Over here in Poland, Tibia seemed to be what WoW was in the US.
I might be misremembering things, I am too young to remember much from that period, but I definitely heard the word Tibia much more often. I don't think I've heard of WoW before I learned to speak English proficiently and encountered random articles from that period.
This game defined my childhood. All of my friends played it. We'd log into it just to hang out at the temple south of Thais. Training skills and chatting. It was like IRC but with a MMORPG built-in.
> Over here in Poland, Tibia seemed to be what WoW was in the US.
Those MMOs are from very different eras.
WoW was released 7 years later in 2004, by then a whole lot of 3D MMOs were already released and somewhat successful, like Anarchy Online.
Imho the better analogue would be Ultima Online; Also 2D and from the same era as Tibia.

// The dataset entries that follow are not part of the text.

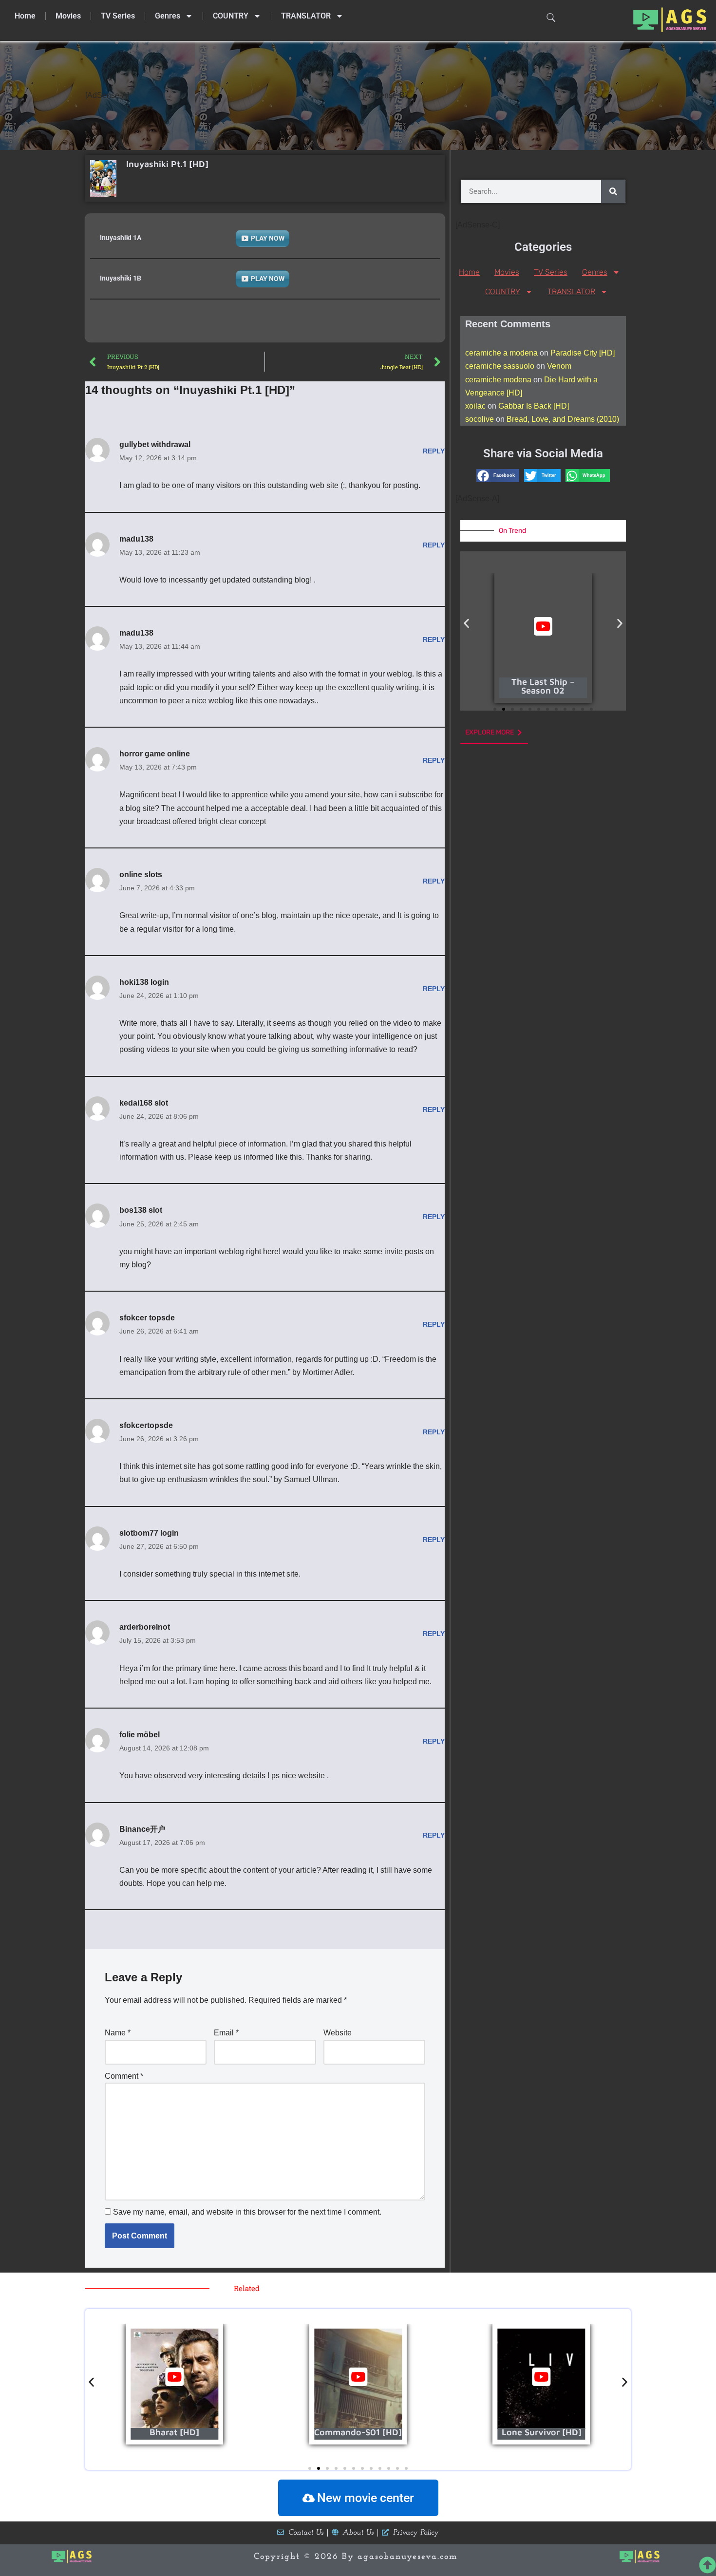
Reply (434, 451)
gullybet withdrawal (154, 444)
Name (118, 2033)
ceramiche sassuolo (499, 366)
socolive (479, 419)
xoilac (475, 406)
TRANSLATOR (306, 15)
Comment (124, 2076)
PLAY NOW (267, 238)
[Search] (613, 191)
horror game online (154, 754)
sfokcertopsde (146, 1425)
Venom (559, 366)
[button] (497, 475)
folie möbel (139, 1734)
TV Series (118, 15)
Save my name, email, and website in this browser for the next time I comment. (247, 2212)
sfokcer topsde (147, 1318)
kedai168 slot (143, 1103)
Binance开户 (142, 1829)
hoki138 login (144, 982)
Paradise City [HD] (582, 353)
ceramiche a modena (501, 353)
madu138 (136, 539)
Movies (68, 15)
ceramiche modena (498, 380)
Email (226, 2033)
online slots (140, 874)
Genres (167, 15)
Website (337, 2033)
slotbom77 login (149, 1533)
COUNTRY (230, 15)
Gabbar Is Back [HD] (533, 406)
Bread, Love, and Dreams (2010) (563, 419)
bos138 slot (140, 1210)
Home (25, 15)
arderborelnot (144, 1627)
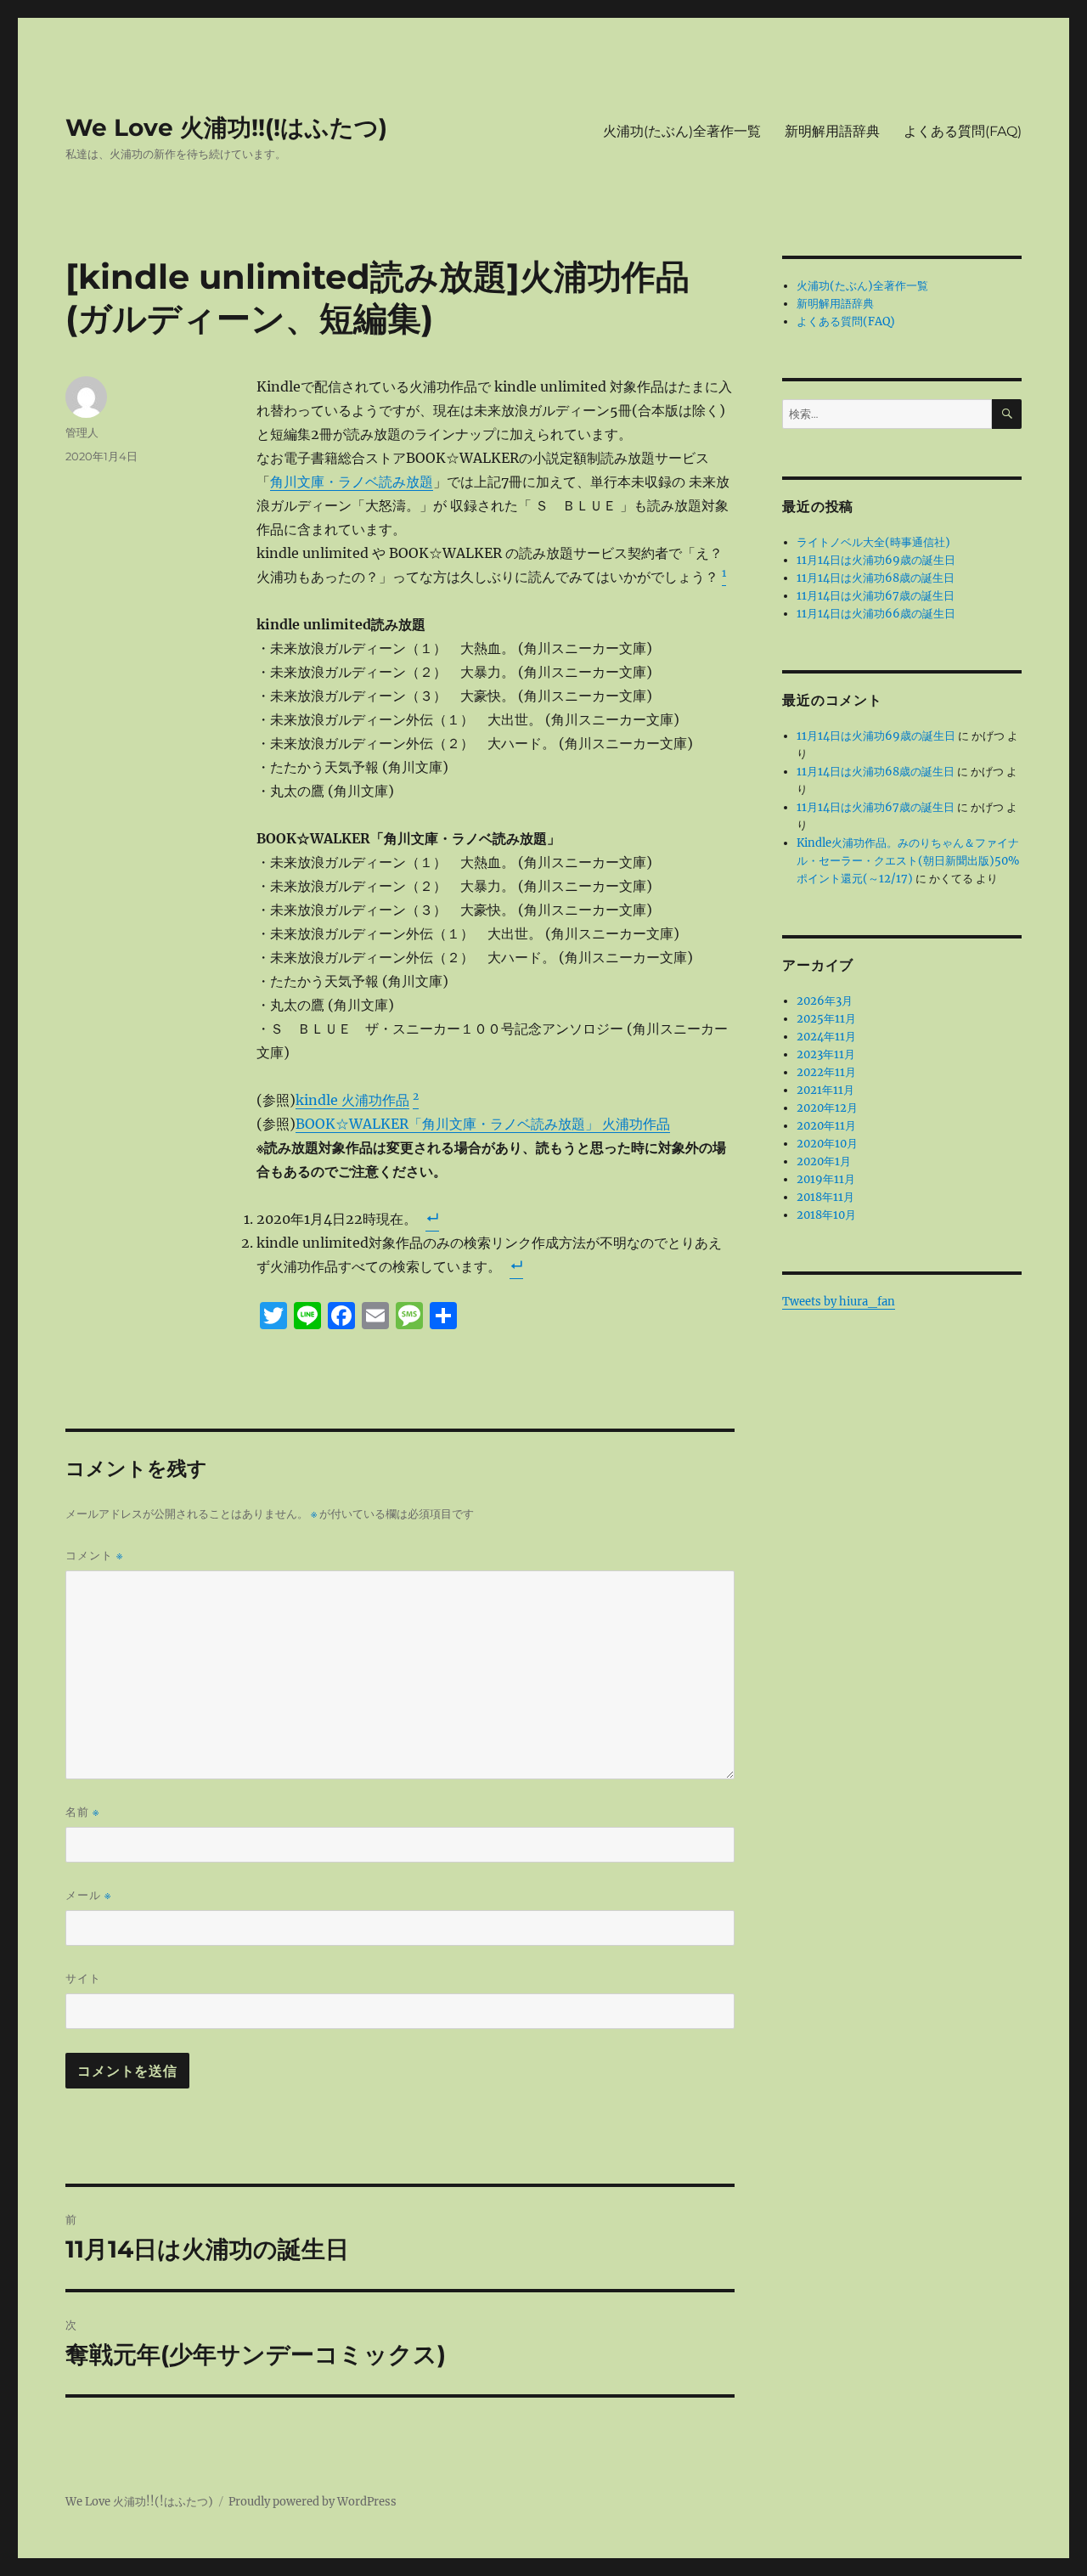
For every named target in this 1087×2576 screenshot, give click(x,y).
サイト (83, 1978)
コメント (94, 1555)
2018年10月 (826, 1215)
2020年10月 (827, 1143)
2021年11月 (825, 1090)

Tibia did so much better than UO, outside of NA, because Tibia did not require a monthly subscription to play it.
It has options to "subscribe" but paying for that was also possible trough other methods than CC, while most US developed MMOs would often only offers paying per CC for the subscription.
That left a lot of people locked out who in theory were even willing to pay for playing, but in practice couldn't be bothered to get a CC just to pay for a video game.

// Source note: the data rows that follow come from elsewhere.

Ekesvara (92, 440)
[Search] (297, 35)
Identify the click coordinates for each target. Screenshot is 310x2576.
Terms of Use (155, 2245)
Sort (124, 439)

I was right out of högstadiet so I had a few friend groups across different gymnasium and the common thread was WoW. Funnily enough I was more or less the "only one" gamer who did not actually play it.
I might be misremembering things, I am too young to remember much from that period, but I definitely heard the word Tibia much more often. I don't think I've heard of WoW before I learned to speak English proficiently and encountered random articles from that period.